Universal Microarrays: An Algorithmic Approach

Universal Microarrays: An Algorithmic Approach Universal Microarrays: An Algorithmic Approach

Tag set design algorithms, thermodynamic model, Affymetrix GenFlex, validation and verification

May 9, 2002

Prepared by Kaleigh Smith

1 Introduction to Universal Microarrays

Universal DNA microarrays are organism-independent tools with the ability to recognize specific target genomic sequences or nucleic acid reaction products within a large and complex mixture.

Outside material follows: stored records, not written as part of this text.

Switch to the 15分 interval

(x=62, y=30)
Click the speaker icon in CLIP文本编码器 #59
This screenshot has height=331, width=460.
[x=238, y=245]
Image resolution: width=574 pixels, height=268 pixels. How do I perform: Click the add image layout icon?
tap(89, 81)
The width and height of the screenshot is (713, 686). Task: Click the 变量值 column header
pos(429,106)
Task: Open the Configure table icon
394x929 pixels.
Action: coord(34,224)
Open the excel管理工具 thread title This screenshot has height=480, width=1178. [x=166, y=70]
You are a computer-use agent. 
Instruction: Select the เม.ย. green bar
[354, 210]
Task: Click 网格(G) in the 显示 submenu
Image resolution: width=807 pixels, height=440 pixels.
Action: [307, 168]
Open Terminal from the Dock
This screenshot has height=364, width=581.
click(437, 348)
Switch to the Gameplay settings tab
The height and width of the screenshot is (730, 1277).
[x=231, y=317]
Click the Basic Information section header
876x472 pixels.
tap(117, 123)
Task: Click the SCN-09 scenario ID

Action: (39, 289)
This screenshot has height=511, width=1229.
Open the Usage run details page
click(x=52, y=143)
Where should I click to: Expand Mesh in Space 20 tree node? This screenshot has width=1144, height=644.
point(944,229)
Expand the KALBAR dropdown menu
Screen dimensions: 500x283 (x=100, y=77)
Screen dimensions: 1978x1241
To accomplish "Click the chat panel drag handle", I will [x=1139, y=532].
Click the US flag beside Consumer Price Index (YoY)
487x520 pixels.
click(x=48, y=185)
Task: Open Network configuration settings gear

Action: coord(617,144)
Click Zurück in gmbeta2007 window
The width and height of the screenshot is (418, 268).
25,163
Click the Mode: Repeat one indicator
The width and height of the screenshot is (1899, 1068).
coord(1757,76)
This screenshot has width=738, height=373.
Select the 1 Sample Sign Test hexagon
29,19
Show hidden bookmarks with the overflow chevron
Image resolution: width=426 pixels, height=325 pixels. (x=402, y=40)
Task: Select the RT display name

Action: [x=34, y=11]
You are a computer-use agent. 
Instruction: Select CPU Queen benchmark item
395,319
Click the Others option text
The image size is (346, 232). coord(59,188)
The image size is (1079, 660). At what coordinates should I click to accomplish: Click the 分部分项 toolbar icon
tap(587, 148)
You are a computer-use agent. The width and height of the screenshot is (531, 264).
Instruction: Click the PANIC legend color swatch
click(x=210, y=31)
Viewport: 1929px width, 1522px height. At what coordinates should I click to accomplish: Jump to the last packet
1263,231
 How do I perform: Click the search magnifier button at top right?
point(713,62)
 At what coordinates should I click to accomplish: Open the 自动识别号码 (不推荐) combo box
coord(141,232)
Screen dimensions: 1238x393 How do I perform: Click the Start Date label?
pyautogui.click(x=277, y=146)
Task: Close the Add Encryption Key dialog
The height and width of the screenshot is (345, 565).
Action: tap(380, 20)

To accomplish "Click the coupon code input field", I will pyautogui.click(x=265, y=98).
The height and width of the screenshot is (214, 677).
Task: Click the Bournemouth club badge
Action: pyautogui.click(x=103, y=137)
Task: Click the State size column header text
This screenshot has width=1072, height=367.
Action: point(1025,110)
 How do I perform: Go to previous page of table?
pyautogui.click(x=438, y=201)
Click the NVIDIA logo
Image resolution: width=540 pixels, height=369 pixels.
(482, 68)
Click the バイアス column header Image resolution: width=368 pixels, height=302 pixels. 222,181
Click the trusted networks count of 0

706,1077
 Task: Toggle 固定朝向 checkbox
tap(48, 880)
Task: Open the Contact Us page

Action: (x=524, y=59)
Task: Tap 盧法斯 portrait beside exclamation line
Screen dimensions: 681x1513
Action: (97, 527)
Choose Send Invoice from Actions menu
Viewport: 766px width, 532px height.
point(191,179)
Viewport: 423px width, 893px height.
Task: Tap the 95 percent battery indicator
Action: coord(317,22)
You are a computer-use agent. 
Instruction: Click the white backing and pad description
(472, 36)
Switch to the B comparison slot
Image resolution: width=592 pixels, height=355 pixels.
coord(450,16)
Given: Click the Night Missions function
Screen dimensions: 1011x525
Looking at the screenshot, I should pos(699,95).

The microarray itself is a high-density matrix of oligonucleotides each designed to signal the presence or absence of a specific genomic sequence. An oligonucleotide is a short (20 - 25bp) sequence of amino acids, usually DNA though artificial bases are also used. When immobilized to the surface of a microarray, an oligonucleotide is named a probe, anti-tag or tag-probe. The Watson-Crick complement of a probe is a tag.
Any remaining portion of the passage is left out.